SL: It is pretty underground. People continue to do good, smart, clinical research into psychedelics as mental health treatment. It would not surprise me at all if Ayahuasca is used, as it is in certain treatment programs, as a tool for people dealing with addiction, disordered eating and mental health challenges. It can be a really powerful tool. I also think that its a little bit results-may-vary. It’s coming to the surface more now, especially in LA. LA has long been a kind of beacon of self-improvement and it was only a matter of time until that extended to using psychedelics, not as a method of escape, but a mode of self-improvement alongside private Pilates instruction and juice cleanses.
L'O: How was writing this novel different from your first book?
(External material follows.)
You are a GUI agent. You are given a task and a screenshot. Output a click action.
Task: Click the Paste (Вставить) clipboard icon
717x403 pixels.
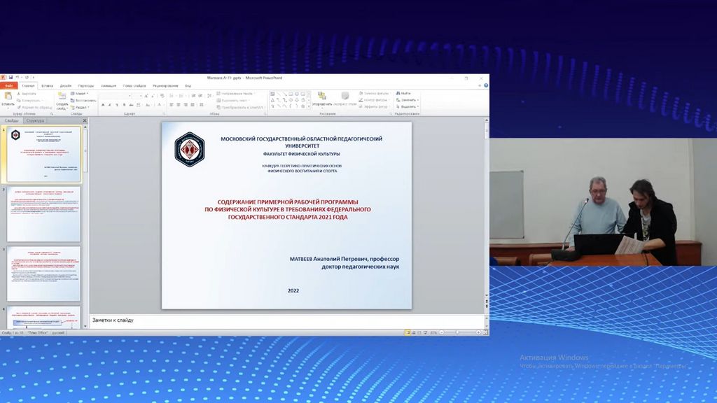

SL: I wanted this book to feel like you’ve read, by the end of it, like you’ve just read a self-help book when actually you’ve just read a story that has hopefully entertained you and taken you on a journey. But I didn’t want it to feel preachy at all. I wanted to leave the reader with the feeling that there is hope. Hope for greater self- acceptance and greater self-forgiveness and greater self-love.
L'O: There are parts of “Broken People” that are so raw – about sex, relationships, and insecurities.
SL: I cried a lot writing this book. So much of it came from a place of real heartache for me. There were about a dozen places in the book where I was like ‘I can’t fucking write that, I can’t say that’ - it’s too personal, it’s too intimate, it’s too vulnerable. I’m embarrassed by it. I’m ashamed of it. And those were always the places that I knew were most important. It’s the point at which it becomes too much is always the point that’s going to show you the thing that you need to see.
L'O: You write openly about sex.
SL: I think it’s really important to write about the realities of sex, especially for queer people. I think that the sexual lives of gay men often get erased or neutered, especially in popular culture and writing. The ability to really write about what sex is like and the fear, the desire, the kind of craving, the pain of sexuality, especially as a gay man, it’s something that’s really important to me. And also so uncomfortable. I’m actually pretty prim for the most part.
L'O: You moved from New York to Los Angeles after your first book.
SL: New York always felt like a real survivalist culture. There are so many little challenges and indignities to living in New York. Many of which I wrote about in “Broken People”. LA has a very different pace and a very different texture, which in many ways is really luxurious by comparison. I was really struck by the culture around wellness and mysticism and self- optimization that existed in LA, which felt like it intersected with a very looks-driven, showy, materialism that was also present in LA. LA is sort of flashy in a way that New York is not. But at the same time, there’s this real sort of new-age culture that’s coinciding with that superficial culture. LA seems to be a city at the crosshairs of mysticism and materialism. That was so fascinating to me as a writer. That was really the world and the ethos that I wanted to capture with this book. What happens when those two currents cross paths?
L'O: You’re working on the screenplay for “The Gilded Razor.”
SL: We have a script. I’m really really excited about it. I’ve been developing it with Dustin Lance Black, who is an extraordinary writer, director and Academy Award winner for the movie Milk. He’s attached to direct it.
L'O: Are you working on a third book?
SL: I’ve started. It is another novel and it is totally different than either of these two books in terms of the autobiographical or semi-autobiographical nature. It is fully a work of imagination and I am just having a blast with it.